-By Brandon Wikman
As I sit in this motel room feeling miserable attempting to find the answer to my streak of misfortune and bad luck, I can only continue to vent my unsuccessful adventures...
I recently wrapped up a five-day archery mule deer hunt in the eastern plains of Colorado. Eastern Colorado is a place where monster mule deer typically call home. The landscape is covered in sagebrush, contoured with gentle rolling hills with a mixture of corn, milo, and wheat fields covering the vast terrain. Not only do mule deer roam these parts of the country, but also countless antelope and whitetail deer call this place home.
From the very start, my hunt began on a sour note. My flight arrived in Denver, Colorado at eleven o’clock at night. I was picked up by one of the guides from Adventures Wild, LLC and we drove three hours east to Brush County, Colorado, where we’d be hunting. I had to purchase my archery deer hunting license at a local Wal-Mart at three in the morning. Needless to say, the place was barren. I finally found a manager on duty to help me with purchasing a license.

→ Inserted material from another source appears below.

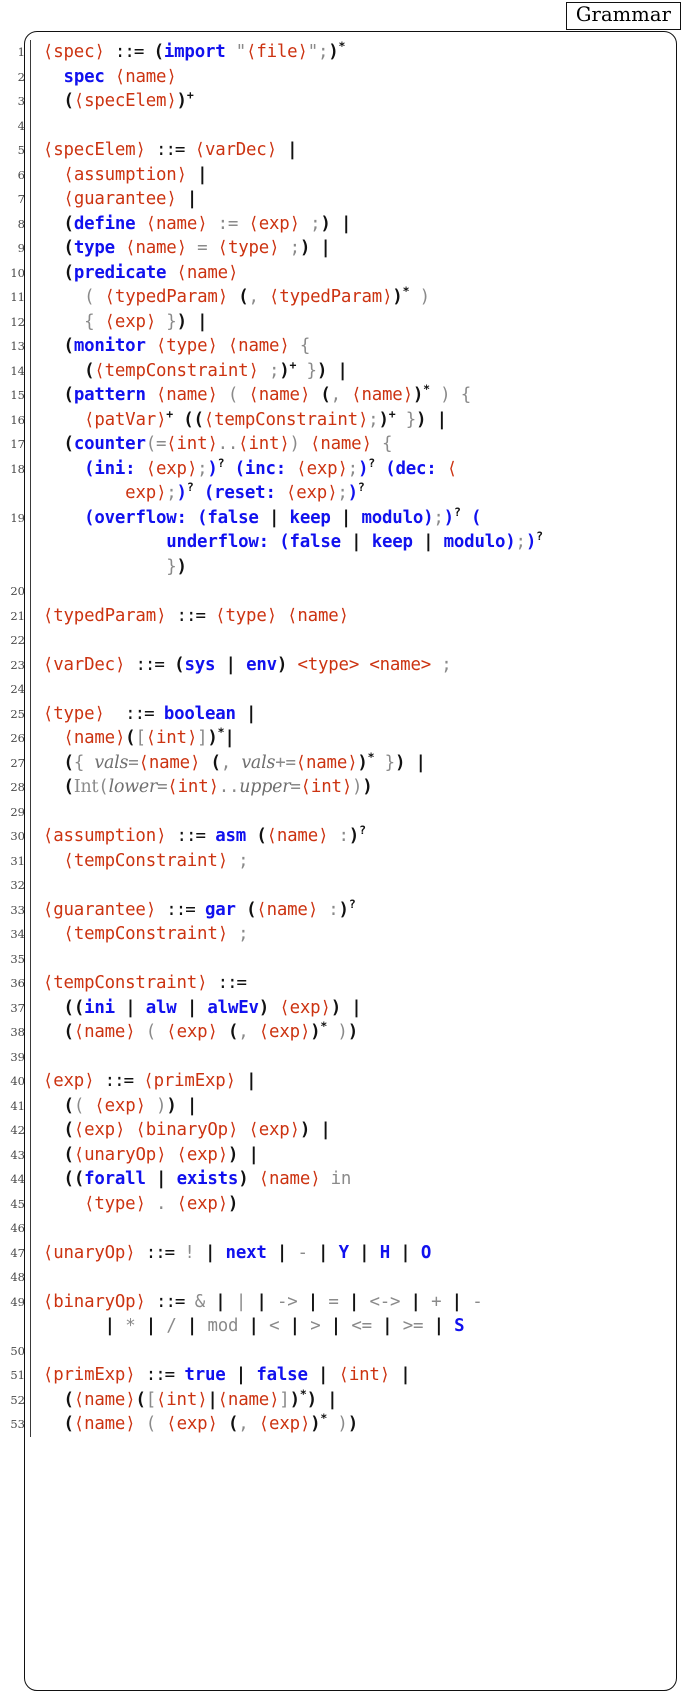 The height and width of the screenshot is (1698, 685). Describe the element at coordinates (21, 101) in the screenshot. I see `line-number: 3` at that location.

As the manager plugged my name and information into the registration system, he asked me if I had my hunter’s education card. I looked at him puzzled and said no. My card was on my desktop back in Wisconsin. Little did I realize, the state of Colorado requires every hunter to visually show a valid hunter’s education card. Even though I purchased a tag last year, they still requested the need for my card. Long story short, I didn’t receive my tag that morning.
The first morning of the hunt was cashed at the nearby Colorado Division of Wildlife building. I had to talk to the officers about my situation. They were able to contact the Wisconsin DNR and have them forward all of my needed information to them. Thankfully, it only took about an hour and I was able to sneak in an afternoon hunt!
The first few days of the hunt were extremely slow. The warm weather put an end to any rutting activity. The mule deer seemingly vanished, which is hard to believe considering trees are few and far between around this area. The majority of mule deer hide themselves in overgrown grass fields and unpicked agriculture fields. Using a spotting scope and a good set of binoculars is a must.
I didn’t get to put a stalk on any big buck until the evening of the very last day. It’s all so very typical for some crazy reason to have deer activity pick-up pace when hunters leave! Nonetheless, I did my best to cut distance and sneak within archery range to a giant mule deer. The conditions were ideal for a stalk. The wind was blowing hard and the buck faced the opposite direction. All I had to do was belly crawl my way through the cactus and prairie grass. As I approached eighty yards, I stopped to double check the wind direction and eye-up antlers.
Suddenly the buck stood up, stretched his legs and walked away. I looked back at the video camera speechless and in disarray. What were the odds of this happening? Stupid luck was my best answer. He never winded or spotted me.
This week I am in Southwestern Nebraska hunting whitetails until December 7th. I believe I’m due for another chance at a good buck soon; hopefully it comes within the next few days.